Fig 7. Pro-inflammatory mononuclear phagocytes uptake EV-associated mitochondria via endocytosis.

(a) In vitro experimental setup of EV uptake studies in Mφ^LPS. Mφ^LPS were treated with either Cyto or D/P and then exposed to MitoDsRed⁺ EVs (1:30).
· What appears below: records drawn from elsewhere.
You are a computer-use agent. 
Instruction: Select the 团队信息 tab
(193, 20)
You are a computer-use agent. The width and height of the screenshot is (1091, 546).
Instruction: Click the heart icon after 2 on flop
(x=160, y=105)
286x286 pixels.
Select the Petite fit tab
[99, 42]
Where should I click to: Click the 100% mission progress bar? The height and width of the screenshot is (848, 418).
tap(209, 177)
Latex beads and liposomes were used as positive controls of phagocytosis and endocytosis, respectively. (b, c) Representative confocal microscopy images (maximum intensity projection of Z-stacks) and quantification of MitoDsRed⁺ EV (red) uptake in Mφ^LPS (stained for F4/80, green) in the presence or absence of endocytosis (D/P) and actin mediated phagocytosis/endocytosis (Cyto) inhibitors. Nuclei are stained with DAPI (blue). Data are mean FI over unstimulated Mφ (± SEM) from N ≥ 8 ROIs per condition. ^#p < 0.05, ^##p < 0.01 vs. unstimulated Mφ. *p < 0.05, **p < 0.01, ***p < 0.001. Scale bars: 10 μm. (Data available in S3 Data). Cyto, Cytochalsin; D/P, Dynasore and Pitstop 2; DAPI, 4′,6-diamidino-2-phenylindole; EV, extracellular vesicle; FI, fold induction; LPS, lipopolysaccharide; ROI, region of interest.